ABOUT THIS TASK: The line containing "Given: Click the blue" opens the span to copy, and the last line of the records below closes it. Write out that span exactly.

SOURCE INFORMATION:

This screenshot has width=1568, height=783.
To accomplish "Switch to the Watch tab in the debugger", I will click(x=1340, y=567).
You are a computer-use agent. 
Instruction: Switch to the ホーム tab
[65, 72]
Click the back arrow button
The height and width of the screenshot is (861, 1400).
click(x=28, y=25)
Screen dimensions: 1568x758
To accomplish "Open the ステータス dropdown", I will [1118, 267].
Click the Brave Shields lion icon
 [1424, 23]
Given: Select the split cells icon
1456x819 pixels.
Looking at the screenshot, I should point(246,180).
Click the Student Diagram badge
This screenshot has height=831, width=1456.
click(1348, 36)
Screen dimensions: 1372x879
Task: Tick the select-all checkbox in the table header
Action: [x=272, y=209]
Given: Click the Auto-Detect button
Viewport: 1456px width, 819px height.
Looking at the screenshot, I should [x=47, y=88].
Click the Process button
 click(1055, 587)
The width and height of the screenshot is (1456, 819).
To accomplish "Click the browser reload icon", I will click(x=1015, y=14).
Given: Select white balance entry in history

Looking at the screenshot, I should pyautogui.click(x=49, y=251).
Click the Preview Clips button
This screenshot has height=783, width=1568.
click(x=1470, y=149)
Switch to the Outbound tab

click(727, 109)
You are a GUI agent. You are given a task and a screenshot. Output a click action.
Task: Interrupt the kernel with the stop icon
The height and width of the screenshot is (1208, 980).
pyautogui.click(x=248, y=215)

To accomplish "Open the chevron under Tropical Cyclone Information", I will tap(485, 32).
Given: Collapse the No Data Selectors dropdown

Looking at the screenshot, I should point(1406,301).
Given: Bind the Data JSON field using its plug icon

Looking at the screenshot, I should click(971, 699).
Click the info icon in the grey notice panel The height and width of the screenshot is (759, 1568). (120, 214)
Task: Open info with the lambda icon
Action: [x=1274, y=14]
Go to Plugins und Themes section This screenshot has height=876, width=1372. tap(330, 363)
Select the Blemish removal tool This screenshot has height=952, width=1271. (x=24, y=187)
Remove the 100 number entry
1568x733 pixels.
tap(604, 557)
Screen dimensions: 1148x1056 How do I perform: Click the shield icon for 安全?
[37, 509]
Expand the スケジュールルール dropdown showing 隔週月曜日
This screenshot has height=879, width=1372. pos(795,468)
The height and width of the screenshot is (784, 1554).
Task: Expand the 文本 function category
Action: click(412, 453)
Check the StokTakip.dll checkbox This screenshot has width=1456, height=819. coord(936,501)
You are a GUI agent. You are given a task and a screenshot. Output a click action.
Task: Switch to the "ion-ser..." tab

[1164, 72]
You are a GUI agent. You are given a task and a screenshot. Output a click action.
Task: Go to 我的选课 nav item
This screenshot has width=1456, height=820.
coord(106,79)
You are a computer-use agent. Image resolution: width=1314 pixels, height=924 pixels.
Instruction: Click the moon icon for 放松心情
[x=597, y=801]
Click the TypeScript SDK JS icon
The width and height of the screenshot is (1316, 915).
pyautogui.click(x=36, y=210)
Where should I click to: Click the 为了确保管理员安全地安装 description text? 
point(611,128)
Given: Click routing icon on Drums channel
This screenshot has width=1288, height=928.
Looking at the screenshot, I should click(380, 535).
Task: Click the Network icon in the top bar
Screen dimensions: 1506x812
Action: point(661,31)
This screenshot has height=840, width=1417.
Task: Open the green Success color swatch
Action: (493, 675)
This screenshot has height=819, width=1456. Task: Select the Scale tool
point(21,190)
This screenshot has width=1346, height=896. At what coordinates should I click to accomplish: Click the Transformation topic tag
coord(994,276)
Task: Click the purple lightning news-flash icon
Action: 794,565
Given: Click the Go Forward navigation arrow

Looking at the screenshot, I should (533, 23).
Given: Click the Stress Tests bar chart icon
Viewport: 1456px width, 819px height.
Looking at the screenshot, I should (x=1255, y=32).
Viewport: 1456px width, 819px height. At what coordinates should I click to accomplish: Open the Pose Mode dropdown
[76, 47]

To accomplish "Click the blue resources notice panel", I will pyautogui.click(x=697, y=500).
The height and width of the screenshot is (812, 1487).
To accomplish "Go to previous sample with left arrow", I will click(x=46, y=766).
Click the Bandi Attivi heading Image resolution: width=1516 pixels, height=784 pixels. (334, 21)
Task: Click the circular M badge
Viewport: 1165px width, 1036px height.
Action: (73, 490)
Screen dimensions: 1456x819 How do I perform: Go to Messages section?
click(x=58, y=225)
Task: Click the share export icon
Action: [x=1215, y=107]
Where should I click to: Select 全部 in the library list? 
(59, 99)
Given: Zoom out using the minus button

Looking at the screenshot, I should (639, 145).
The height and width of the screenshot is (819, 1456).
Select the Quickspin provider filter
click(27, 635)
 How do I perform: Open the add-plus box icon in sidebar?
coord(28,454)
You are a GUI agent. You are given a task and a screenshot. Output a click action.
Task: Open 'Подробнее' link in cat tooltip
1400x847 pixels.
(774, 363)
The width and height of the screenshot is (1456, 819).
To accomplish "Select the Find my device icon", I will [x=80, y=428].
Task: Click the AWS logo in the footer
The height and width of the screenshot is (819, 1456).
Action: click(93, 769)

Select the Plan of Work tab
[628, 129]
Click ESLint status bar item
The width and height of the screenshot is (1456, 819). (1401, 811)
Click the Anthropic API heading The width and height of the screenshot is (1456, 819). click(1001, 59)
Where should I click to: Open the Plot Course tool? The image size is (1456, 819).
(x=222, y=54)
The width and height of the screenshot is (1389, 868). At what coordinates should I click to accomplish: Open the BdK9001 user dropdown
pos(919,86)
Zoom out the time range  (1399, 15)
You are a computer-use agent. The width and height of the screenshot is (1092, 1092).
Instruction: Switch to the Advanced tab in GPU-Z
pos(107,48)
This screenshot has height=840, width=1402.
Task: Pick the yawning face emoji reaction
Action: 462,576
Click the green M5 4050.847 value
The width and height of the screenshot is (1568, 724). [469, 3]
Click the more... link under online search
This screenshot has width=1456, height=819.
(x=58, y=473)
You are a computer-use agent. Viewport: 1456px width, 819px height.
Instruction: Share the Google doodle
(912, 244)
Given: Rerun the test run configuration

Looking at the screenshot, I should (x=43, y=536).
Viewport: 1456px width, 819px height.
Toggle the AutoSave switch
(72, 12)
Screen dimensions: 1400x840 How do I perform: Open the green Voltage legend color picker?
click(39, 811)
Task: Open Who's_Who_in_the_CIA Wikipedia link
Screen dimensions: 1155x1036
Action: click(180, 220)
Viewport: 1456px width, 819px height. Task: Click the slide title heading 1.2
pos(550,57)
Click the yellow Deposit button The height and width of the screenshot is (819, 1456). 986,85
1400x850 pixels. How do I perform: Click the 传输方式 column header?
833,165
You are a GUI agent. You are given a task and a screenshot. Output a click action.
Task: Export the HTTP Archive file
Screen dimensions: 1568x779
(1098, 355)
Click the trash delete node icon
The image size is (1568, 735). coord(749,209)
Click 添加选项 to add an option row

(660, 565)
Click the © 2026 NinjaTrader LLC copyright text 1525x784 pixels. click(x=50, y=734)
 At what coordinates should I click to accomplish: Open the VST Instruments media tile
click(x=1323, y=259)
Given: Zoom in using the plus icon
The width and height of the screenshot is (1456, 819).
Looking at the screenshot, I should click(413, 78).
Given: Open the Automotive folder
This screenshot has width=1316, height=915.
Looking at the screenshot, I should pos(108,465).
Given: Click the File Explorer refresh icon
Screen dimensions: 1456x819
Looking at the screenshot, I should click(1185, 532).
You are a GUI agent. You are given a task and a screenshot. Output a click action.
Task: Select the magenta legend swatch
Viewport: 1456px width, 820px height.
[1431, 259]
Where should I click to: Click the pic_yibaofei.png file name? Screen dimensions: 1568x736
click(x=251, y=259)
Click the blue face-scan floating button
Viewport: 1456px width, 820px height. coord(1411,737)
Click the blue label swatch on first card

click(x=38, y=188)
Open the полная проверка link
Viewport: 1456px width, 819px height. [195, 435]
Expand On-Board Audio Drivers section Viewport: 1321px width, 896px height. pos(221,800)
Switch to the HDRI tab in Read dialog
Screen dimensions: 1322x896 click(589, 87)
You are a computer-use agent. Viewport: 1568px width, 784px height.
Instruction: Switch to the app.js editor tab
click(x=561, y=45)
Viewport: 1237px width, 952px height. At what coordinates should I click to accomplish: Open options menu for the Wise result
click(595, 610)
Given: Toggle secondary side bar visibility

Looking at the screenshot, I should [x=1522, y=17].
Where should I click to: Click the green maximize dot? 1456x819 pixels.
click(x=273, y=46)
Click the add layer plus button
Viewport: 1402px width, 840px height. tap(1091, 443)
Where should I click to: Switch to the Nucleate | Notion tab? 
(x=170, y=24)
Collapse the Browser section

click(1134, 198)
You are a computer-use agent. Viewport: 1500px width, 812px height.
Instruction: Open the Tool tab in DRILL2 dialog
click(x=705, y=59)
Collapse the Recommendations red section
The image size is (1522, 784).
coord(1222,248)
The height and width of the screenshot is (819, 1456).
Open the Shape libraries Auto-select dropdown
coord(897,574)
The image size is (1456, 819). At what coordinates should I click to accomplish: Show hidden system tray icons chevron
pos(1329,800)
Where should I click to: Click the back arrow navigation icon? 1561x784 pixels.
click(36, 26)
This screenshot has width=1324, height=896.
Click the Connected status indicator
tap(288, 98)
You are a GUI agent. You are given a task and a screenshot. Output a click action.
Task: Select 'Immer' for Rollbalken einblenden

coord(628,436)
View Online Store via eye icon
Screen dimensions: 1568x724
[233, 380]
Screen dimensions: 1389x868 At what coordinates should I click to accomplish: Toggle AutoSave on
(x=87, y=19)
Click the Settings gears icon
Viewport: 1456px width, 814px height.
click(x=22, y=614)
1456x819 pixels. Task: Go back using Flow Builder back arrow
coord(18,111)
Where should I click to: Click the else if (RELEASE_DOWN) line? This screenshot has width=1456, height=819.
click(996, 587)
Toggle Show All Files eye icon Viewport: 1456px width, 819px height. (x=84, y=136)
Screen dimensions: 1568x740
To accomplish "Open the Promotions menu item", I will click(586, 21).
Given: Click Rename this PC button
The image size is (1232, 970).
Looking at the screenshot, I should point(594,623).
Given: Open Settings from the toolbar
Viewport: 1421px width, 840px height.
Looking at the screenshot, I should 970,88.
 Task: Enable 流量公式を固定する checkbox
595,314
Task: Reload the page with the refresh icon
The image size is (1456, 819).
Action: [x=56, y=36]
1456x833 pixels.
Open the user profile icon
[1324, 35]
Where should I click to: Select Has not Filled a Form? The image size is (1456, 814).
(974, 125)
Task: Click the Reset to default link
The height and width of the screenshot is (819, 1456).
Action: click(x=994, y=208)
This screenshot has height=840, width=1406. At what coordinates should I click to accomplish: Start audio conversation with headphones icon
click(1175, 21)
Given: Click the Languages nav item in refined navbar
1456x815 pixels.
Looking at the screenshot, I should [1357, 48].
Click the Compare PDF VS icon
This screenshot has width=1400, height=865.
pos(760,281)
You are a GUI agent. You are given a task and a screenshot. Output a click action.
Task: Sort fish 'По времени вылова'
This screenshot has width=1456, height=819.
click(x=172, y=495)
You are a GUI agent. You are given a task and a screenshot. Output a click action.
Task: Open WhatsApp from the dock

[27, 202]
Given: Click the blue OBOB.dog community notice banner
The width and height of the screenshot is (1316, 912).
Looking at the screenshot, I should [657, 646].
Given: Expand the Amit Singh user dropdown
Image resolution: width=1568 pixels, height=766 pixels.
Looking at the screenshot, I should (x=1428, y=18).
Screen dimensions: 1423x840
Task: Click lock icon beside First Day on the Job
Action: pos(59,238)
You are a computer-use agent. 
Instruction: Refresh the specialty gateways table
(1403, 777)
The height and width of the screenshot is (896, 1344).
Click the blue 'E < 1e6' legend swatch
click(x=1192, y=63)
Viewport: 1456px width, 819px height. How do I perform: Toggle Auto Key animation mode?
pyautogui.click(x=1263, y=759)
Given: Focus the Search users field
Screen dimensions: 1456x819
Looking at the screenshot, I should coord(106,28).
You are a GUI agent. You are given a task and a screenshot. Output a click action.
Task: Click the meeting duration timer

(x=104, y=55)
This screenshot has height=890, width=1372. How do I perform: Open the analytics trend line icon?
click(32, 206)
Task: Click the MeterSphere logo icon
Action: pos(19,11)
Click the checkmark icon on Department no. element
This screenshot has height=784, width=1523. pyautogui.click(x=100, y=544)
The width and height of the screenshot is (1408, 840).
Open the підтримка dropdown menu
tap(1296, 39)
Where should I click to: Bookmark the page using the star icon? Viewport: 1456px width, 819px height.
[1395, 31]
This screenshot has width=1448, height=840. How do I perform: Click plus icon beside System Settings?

EXERCISE RESULT:
Given: Click the blue OBOB.dog community notice banner
The width and height of the screenshot is (1316, 912).
Looking at the screenshot, I should [657, 646].
Given: Expand the Amit Singh user dropdown
Image resolution: width=1568 pixels, height=766 pixels.
Looking at the screenshot, I should (x=1428, y=18).
Screen dimensions: 1423x840
Task: Click lock icon beside First Day on the Job
Action: pos(59,238)
You are a computer-use agent. 
Instruction: Refresh the specialty gateways table
(1403, 777)
The height and width of the screenshot is (896, 1344).
Click the blue 'E < 1e6' legend swatch
click(x=1192, y=63)
Viewport: 1456px width, 819px height. How do I perform: Toggle Auto Key animation mode?
pyautogui.click(x=1263, y=759)
Given: Focus the Search users field
Screen dimensions: 1456x819
Looking at the screenshot, I should coord(106,28).
You are a GUI agent. You are given a task and a screenshot. Output a click action.
Task: Click the meeting duration timer

(x=104, y=55)
This screenshot has height=890, width=1372. How do I perform: Open the analytics trend line icon?
click(32, 206)
Task: Click the MeterSphere logo icon
Action: pos(19,11)
Click the checkmark icon on Department no. element
This screenshot has height=784, width=1523. pyautogui.click(x=100, y=544)
The width and height of the screenshot is (1408, 840).
Open the підтримка dropdown menu
tap(1296, 39)
Where should I click to: Bookmark the page using the star icon? Viewport: 1456px width, 819px height.
[1395, 31]
This screenshot has width=1448, height=840. How do I perform: Click plus icon beside System Settings?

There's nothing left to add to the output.